Gather some soy sauce, toasted sesame oil, sesame seeds, cashews walnuts or pine nuts and a small handful of broccoli.
Add some soy sauce and sesame oil to the tofu. Love the simple taste of these 2 key ingredients. Let sit for about 1-2 hours or 10 minutes if you are hungry. The longer your marinate, the more flavor you infuse.
Eat a few cashews. {or substitute low fodmap nuts such as walnuts or pine nuts}
Sprinkle the marinated tofu with some sesame seeds.
Heat up a skillet with a couple tablespoons of peanut oil. Carefully toss in tofu.

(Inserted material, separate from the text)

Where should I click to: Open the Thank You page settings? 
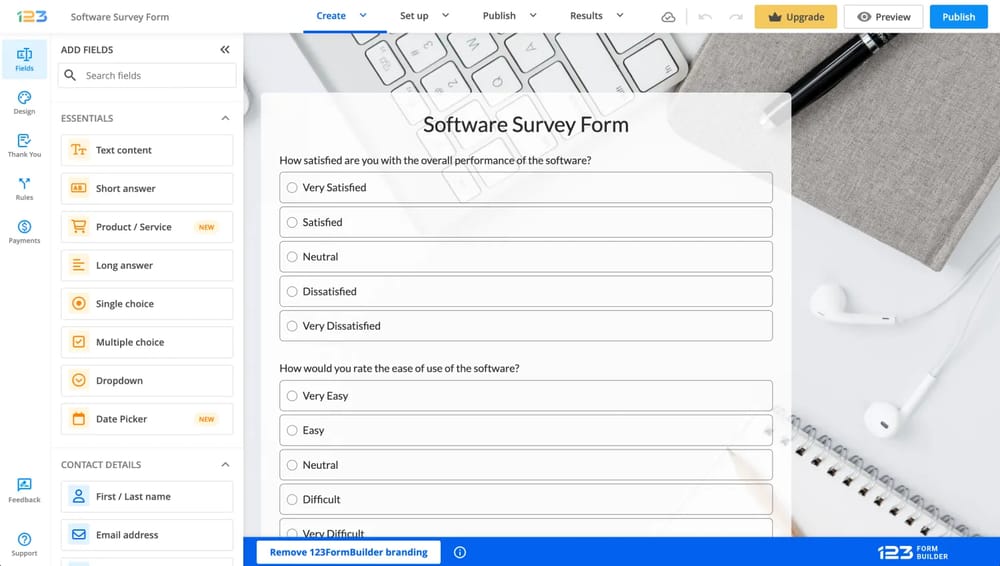coord(24,145)
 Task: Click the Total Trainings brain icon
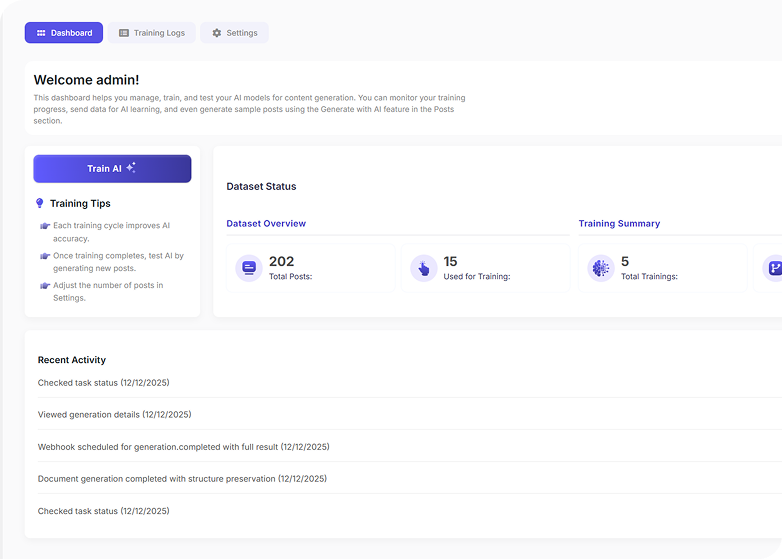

Cook it up with some broccoli, minced garlic (or garlic infused oil for my fodmap peeps), and fresh or dried ginger.
So easy and tasty.
Sesame Tofu with Broccoli and Cashews Walnuts or Pine nuts
1, 8 oz package extra firm tofu cut in bite size chunks
2 TB reduced sodium Tamari soy sauce
2 tsp. toasted sesame oil
2-3 TB sesame seeds
1-2 TB peanut oil
1/2-3/4 cup chopped broccoli
1 tsp garlic minced, or 2 tsp garlic infused oil {use garlic infused oil for low FODMAP}
1/4 tsp. dried ginger or 1 tsp finely grated fresh ginger
1/4 cup cashews, chopped {low fodmap diet followers try pine nuts or walnuts instead}
- Mix tofu chunks with soy sauce and sesame oil. Let marinate from 10 minutes to 2 hours in refrigerator.
- Drain tofu from marinade and put on plate. Sprinkle evenly with sesame seeds.
- In medium skillet, add peanut oil and heat over medium heat.
- Add tofu, broccoli, garlic-infused oil or minced garlic and ginger. Cook for about 2 minutes then stir gently.
- Cook for about 4-5 minutes until light brown and broccoli fork tender.
- Add
cashewwalnuts or pine nuts for last minute of cooking.